Düne kadar TDT’de KKTC’yi gözlemci olarak kabul eden beş devlet, şimdi bir yerde Türkiye Cumhuriyeti’nin dolaylı olarak Kıbrıs’taki askeri varlığına karşı çıkmış oluyor; KKTC’yi de meşru görmemiş oluyor!
KKTC’yi tanımayıp büyükelçi atamasa da dengeli hareket ederek GKRY’ye de büyükelçi göndermeyen beş devletle Ankara’nın ilişkisi atılan son adımlardan sonra şimdi nasıl olacak? Hem TDT açısından bir kırılma yaşandı hem de Kıbrıs Türkü’nün ve Türkiye’nin Kıbrıs davası açısından… Çok üzücüdür ki, Yunanistan ve GKRY, malum anlaşma üzerinden TDT’de gerilim ve güvensizlik iklimini oluşturmayı başardığı gibi KKTC’nin konumunu da TDT nezdinde geriye itmiştir.
UZUN BİR SESSİZLİKTEN SONRA…
Ankara, konu ile ilgili olarak uzun süre sessiz kaldı. Ne cumhurbaşkanı ne bakan nezdinde bir tepki gelmedi. Oldukça can sıkıcı olan ve iktidarı en yakın müttefikleri ile geren tablo kuşkusuz aynı zamanda iktidarın dış politikasının nasıl da sefalete sürüklendiğini gösteriyor. Dışişleri Bakanı Fidan nihayet Norveç Dışişleri Bakanı Eide ile ortak basın toplantısında gelen Türki Cumhuriyetlerin son adımına ilişkin bir soru üzerine konuya girdi.
DEMOKRASİLERDE İSTİFA YERİ GELİNCE ERDEMDİR AMA…

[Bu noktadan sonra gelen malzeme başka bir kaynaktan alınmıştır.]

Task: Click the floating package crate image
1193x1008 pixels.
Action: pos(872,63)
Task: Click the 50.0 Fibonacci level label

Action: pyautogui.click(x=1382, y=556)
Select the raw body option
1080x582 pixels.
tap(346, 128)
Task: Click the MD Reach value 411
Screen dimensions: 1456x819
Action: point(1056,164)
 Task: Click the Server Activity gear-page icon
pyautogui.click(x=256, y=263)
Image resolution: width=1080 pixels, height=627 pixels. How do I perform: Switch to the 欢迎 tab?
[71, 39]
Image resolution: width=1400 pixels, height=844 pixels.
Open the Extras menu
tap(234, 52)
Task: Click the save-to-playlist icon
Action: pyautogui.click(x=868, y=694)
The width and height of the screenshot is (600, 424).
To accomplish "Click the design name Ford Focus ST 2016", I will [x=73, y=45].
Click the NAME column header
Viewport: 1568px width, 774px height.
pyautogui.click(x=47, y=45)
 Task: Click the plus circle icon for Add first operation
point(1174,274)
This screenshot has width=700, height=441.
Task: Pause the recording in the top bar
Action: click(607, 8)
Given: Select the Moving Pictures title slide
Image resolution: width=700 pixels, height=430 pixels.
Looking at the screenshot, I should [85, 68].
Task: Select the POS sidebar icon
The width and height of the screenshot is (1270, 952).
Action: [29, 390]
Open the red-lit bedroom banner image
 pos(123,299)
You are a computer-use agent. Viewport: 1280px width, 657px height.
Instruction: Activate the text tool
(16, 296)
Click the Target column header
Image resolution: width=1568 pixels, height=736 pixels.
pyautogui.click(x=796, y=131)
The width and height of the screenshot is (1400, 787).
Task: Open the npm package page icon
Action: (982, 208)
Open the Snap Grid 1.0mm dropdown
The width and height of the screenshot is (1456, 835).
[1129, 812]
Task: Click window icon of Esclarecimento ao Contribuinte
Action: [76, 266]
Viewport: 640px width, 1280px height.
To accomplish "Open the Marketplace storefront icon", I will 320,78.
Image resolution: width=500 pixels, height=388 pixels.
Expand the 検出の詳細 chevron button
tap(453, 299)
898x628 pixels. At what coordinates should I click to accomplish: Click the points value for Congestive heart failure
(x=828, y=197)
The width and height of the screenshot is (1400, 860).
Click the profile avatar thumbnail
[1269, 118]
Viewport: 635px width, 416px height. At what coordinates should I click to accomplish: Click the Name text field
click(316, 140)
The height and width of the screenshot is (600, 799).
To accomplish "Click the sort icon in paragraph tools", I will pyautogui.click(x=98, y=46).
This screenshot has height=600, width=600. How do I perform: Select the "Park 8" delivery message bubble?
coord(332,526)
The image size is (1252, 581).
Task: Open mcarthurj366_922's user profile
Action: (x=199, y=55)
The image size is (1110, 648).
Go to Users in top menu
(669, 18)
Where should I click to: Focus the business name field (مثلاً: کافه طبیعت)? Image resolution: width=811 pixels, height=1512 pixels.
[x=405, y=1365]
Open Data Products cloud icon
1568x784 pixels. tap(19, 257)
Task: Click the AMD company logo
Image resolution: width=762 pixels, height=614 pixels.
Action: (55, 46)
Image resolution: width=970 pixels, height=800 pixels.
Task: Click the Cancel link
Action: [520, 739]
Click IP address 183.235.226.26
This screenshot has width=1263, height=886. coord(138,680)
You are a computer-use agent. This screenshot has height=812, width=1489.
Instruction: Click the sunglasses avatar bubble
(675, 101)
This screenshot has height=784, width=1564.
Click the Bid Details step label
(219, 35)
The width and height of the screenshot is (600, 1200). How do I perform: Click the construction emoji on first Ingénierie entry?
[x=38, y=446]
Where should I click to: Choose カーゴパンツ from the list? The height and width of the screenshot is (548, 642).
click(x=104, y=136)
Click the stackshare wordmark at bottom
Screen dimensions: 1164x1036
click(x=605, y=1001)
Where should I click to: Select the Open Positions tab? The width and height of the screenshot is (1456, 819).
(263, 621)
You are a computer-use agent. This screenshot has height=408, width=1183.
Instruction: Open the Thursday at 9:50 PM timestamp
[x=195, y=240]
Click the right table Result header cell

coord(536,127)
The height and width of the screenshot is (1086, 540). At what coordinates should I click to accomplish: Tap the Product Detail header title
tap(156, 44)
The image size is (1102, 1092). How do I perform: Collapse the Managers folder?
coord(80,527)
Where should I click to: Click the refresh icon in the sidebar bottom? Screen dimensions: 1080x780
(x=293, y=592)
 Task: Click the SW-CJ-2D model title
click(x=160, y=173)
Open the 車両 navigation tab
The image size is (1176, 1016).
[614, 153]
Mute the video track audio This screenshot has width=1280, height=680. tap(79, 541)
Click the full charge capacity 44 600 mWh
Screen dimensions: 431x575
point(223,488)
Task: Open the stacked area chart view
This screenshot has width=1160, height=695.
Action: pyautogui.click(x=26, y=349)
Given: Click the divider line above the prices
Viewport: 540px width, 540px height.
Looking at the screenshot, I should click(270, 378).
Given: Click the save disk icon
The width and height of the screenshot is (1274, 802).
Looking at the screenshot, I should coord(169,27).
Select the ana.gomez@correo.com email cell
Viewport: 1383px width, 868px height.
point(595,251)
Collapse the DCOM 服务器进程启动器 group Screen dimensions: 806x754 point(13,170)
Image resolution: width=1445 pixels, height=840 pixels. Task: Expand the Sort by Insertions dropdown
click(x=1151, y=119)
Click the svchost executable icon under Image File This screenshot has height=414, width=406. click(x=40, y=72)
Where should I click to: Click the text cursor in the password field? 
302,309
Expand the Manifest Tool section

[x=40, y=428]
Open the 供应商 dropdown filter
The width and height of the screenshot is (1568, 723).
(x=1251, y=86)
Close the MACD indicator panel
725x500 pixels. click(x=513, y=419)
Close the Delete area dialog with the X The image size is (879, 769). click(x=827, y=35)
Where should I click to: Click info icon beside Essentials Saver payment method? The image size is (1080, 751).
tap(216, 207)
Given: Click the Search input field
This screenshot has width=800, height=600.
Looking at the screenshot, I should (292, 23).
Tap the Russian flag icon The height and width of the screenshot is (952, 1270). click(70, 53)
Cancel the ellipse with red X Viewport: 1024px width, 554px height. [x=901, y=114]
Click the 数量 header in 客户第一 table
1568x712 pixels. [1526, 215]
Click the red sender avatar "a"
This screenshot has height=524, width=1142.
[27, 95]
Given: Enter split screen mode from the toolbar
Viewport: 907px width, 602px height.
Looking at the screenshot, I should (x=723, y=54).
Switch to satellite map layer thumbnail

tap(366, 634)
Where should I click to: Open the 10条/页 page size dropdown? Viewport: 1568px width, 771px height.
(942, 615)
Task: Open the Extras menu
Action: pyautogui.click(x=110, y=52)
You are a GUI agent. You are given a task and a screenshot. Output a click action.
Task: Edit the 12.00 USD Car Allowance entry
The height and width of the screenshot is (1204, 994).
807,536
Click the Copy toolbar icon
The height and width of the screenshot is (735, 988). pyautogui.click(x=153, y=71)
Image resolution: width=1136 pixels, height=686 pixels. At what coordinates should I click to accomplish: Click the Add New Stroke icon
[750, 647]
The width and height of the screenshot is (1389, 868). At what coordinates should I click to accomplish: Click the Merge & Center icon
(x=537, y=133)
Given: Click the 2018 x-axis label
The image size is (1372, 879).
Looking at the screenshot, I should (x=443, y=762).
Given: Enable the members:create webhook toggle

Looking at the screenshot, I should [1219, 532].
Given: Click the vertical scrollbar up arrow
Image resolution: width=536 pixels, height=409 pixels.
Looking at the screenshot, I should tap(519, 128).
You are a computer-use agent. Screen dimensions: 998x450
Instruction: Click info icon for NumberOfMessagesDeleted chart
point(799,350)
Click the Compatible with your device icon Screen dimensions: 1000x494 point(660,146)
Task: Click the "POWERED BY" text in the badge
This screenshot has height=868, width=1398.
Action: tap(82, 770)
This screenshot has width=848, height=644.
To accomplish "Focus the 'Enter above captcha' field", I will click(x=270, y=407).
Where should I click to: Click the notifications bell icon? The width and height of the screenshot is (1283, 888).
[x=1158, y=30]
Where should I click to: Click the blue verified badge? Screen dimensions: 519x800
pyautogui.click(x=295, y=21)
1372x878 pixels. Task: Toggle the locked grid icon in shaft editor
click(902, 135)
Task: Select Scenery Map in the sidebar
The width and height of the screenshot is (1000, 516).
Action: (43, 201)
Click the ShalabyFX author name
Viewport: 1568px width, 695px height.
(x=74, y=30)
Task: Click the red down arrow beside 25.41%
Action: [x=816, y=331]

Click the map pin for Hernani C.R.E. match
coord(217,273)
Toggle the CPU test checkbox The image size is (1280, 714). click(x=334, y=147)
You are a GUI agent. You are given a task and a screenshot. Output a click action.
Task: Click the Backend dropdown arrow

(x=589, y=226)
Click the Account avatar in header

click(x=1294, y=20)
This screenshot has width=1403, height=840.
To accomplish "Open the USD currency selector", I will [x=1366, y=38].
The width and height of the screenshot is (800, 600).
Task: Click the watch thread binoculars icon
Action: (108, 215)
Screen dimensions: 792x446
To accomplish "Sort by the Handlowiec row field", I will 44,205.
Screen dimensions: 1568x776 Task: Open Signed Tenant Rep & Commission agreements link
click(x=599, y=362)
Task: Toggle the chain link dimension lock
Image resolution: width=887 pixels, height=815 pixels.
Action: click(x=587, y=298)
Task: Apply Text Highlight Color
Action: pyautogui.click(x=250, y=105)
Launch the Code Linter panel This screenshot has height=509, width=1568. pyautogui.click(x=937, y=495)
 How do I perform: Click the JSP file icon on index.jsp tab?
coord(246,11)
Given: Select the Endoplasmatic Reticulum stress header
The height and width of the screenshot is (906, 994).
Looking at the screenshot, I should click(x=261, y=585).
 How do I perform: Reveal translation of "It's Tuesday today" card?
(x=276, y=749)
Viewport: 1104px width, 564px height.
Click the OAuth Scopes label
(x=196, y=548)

Neymiş efendim? “Orta Asya ülkelerinin kapasite gelişimi, çalışma ve ilerlemelerinin küresel aktörlerin ve AB’nin dikkatini çekmiş…” Bu da Fidan açısından “anlaşılabilir bir durum” imiş!.. Fidan, gelişmeleri yakından takip ederek gerekli girişimleri yaptıklarını, dostlarıyla temas halinde olduklarını; “prensip olarak ailevi konuları kamuoyu önünde tartışmamayı tercih ettiklerini” ifade ettiği cevapta bu konuda hükümete yönelik kırık not vermek isteyenlerin çabalarının da başarılı olamayacağını ifade etmiş!..
Oysa normal bir demokrasi, TDT devletlerinin KKTC’yi tanımasa da, gidip de GKRY’yi tanıması ve büyükelçi ataması bir dışişleri bakanının istifa etme erdemini göstermesini gerektirir. Ancak nerede o demokrasi, nerede o bakan?.. Abartılı iddialarla “küresel güç” pozları vereceğinize bölgenizdeki, yakın müttefikleriniz arasındaki etkinliğinizi artıramasanız da kaybetmemeyi becereceksiniz! Ulusal çıkarları korumak, geliştirmek için abartılı söylemler değil, gerçekçi adımlar gerekir.
FİDAN’A SORUYORUM
Fidan’a soruyorum buradan; Türki Cumhuriyetlerin GKRY’ye 35 yıl sonra büyükelçi ataması, Türkiye Cumhuriyeti’ni dolaylı olarak Kıbrıs’ta işgalci ve KKTC’yi yine dolaylı olarak gayriresmi görmesi ulusal onurumuzu zedelemiş midir, zedelememiş midir?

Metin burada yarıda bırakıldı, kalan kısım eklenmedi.